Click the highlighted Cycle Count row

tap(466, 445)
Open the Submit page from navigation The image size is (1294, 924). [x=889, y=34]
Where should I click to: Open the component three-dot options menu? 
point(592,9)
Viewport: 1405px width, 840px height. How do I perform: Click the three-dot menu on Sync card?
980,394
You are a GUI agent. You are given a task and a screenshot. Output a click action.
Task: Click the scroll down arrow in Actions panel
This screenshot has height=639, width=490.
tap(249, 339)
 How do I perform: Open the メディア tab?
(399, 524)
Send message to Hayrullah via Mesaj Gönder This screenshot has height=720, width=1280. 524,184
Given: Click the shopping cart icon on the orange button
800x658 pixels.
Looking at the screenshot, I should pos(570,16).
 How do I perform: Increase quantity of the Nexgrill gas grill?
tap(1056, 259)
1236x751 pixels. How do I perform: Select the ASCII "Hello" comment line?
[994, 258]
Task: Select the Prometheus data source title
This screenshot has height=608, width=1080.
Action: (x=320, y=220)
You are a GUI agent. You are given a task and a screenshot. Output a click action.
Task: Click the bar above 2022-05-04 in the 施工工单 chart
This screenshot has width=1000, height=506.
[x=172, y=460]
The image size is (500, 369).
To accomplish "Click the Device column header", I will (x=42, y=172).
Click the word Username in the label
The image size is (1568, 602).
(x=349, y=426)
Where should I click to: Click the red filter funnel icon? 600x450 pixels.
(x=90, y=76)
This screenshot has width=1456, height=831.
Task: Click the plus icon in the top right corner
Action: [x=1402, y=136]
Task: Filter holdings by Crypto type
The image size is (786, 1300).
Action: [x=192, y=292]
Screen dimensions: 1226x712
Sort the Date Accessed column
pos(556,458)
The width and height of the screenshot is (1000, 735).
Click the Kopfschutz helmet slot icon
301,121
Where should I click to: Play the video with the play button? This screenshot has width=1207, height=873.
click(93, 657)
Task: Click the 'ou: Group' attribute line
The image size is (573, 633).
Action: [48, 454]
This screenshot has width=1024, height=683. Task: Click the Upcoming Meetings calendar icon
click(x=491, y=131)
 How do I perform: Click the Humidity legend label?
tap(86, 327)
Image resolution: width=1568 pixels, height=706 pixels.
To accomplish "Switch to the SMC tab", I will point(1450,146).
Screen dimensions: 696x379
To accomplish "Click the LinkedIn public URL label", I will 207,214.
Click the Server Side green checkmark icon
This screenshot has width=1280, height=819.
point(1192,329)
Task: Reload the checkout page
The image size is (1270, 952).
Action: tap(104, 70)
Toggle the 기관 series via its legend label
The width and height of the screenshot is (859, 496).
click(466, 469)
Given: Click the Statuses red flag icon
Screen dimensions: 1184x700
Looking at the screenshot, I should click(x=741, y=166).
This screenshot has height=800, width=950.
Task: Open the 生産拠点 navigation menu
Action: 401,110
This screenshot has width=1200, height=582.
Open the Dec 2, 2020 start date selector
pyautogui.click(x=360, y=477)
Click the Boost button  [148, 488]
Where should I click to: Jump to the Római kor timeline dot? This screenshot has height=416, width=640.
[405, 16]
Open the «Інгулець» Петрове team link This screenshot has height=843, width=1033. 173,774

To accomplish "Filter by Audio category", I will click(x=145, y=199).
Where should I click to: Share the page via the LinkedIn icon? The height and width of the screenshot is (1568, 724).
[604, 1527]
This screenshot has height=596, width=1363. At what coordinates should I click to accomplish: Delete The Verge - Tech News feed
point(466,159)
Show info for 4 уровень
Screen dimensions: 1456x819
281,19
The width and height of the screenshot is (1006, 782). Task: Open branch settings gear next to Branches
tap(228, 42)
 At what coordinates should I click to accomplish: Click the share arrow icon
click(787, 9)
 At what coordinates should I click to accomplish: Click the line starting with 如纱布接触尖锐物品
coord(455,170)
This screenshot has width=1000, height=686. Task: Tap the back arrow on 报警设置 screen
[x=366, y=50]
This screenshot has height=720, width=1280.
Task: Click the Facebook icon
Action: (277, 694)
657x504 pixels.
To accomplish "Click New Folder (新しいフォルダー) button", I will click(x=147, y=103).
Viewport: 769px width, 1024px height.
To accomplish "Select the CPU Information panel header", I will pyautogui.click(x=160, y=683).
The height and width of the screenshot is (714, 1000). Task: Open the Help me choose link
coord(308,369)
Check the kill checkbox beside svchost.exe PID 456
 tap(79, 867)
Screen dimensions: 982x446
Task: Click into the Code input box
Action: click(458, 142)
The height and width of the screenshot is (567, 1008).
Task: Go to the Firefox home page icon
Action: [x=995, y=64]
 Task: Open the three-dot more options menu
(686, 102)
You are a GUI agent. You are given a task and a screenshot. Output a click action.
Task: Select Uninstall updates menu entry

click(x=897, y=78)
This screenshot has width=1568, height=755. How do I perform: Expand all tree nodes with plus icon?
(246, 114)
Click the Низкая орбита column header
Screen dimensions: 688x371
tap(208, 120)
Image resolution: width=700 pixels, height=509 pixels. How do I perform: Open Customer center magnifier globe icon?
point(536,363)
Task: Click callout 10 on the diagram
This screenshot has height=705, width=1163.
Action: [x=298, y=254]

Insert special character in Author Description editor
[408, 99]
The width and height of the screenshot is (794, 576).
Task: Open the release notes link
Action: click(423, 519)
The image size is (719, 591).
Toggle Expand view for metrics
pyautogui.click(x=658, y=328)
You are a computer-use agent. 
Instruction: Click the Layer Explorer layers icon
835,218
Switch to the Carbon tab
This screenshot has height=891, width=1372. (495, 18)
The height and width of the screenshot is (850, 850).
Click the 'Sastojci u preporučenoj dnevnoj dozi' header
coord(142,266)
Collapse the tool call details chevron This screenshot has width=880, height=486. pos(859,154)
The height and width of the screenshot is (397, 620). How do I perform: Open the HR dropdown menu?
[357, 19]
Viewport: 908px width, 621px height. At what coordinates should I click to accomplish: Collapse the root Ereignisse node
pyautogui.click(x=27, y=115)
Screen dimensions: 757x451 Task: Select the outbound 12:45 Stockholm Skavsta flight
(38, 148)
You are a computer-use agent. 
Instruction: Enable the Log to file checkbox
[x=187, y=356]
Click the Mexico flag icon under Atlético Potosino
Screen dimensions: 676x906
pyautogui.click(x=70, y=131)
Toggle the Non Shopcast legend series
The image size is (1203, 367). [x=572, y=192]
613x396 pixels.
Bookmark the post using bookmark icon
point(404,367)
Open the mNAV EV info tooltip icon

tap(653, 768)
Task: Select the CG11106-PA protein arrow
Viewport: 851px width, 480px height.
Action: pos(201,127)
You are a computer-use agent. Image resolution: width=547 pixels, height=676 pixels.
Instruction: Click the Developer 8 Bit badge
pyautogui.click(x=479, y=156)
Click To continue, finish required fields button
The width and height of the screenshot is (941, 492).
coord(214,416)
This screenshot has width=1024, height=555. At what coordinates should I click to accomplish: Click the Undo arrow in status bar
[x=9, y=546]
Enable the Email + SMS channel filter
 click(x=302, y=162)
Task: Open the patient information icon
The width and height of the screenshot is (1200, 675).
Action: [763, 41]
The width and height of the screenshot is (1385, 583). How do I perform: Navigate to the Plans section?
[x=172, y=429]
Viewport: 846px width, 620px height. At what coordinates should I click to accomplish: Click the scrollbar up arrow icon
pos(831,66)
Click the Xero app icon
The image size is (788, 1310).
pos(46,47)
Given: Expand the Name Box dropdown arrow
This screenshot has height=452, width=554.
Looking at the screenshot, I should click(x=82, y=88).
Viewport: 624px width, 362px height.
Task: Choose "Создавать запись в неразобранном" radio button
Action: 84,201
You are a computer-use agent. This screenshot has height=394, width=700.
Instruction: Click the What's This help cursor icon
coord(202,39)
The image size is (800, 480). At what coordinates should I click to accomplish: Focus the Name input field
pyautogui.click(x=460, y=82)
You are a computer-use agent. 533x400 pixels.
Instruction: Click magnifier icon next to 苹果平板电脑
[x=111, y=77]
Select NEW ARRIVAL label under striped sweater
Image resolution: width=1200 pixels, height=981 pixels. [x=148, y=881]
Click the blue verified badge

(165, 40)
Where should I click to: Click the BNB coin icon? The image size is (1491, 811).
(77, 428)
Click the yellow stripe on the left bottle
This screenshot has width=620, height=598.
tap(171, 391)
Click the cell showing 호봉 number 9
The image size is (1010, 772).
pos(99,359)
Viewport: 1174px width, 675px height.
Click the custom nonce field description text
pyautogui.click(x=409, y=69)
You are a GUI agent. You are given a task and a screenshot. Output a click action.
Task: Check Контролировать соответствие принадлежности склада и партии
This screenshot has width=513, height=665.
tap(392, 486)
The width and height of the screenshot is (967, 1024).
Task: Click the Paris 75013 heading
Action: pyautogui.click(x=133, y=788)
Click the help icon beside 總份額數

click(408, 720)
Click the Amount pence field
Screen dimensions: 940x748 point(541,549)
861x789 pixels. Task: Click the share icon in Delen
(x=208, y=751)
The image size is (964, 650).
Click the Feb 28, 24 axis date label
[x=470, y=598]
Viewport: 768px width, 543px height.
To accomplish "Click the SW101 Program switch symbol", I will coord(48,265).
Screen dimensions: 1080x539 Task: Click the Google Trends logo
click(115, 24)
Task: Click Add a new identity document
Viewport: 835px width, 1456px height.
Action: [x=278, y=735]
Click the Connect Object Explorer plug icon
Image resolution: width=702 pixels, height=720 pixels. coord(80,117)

§

Go through the material above and output exactly the lines from the one containing "Click the Server Side green checkmark icon" through the one containing "Click the Boost".

Solution for this problem =
Click the Server Side green checkmark icon
This screenshot has width=1280, height=819.
point(1192,329)
Task: Reload the checkout page
The image size is (1270, 952).
Action: tap(104, 70)
Toggle the 기관 series via its legend label
The width and height of the screenshot is (859, 496).
click(466, 469)
Given: Click the Statuses red flag icon
Screen dimensions: 1184x700
Looking at the screenshot, I should click(x=741, y=166).
This screenshot has height=800, width=950.
Task: Open the 生産拠点 navigation menu
Action: 401,110
This screenshot has width=1200, height=582.
Open the Dec 2, 2020 start date selector
pyautogui.click(x=360, y=477)
Click the Boost button  [148, 488]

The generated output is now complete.